#### [Problem requirements]
Return the items below word for word, starting at the first line and ending at the line containing "coord(1051,205)". Include both of those lines.

#### [Saved entries]
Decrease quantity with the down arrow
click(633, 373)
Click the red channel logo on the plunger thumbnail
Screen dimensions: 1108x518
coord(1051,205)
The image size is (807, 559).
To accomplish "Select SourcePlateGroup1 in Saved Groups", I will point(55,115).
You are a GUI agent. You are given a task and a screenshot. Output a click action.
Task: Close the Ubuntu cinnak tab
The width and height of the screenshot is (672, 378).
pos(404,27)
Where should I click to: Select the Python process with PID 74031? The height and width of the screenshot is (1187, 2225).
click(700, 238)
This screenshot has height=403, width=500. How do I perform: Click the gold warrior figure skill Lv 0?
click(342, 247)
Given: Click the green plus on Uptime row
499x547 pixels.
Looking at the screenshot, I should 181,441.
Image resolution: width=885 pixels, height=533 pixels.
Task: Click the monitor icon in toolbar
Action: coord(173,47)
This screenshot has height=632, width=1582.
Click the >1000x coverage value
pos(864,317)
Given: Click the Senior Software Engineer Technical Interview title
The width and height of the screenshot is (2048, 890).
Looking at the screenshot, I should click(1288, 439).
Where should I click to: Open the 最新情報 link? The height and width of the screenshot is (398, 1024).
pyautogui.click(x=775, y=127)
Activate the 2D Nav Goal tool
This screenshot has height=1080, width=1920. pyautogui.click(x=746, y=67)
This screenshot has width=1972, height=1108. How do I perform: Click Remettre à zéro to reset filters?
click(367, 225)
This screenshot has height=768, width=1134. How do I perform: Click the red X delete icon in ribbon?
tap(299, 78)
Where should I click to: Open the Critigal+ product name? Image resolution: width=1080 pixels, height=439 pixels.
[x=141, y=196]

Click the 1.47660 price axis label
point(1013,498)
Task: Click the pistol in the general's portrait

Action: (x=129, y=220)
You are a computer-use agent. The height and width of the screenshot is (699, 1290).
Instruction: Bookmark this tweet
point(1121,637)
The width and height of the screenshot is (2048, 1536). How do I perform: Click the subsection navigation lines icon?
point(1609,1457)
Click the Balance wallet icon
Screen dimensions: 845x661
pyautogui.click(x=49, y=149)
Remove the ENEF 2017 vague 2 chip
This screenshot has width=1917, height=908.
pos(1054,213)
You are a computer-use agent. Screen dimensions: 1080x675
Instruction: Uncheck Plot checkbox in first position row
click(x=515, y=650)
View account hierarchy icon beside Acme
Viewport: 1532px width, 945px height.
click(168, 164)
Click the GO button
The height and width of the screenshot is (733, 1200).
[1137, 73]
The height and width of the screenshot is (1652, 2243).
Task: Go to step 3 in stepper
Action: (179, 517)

#### [Finished task]
Decrease quantity with the down arrow
click(633, 373)
Click the red channel logo on the plunger thumbnail
Screen dimensions: 1108x518
coord(1051,205)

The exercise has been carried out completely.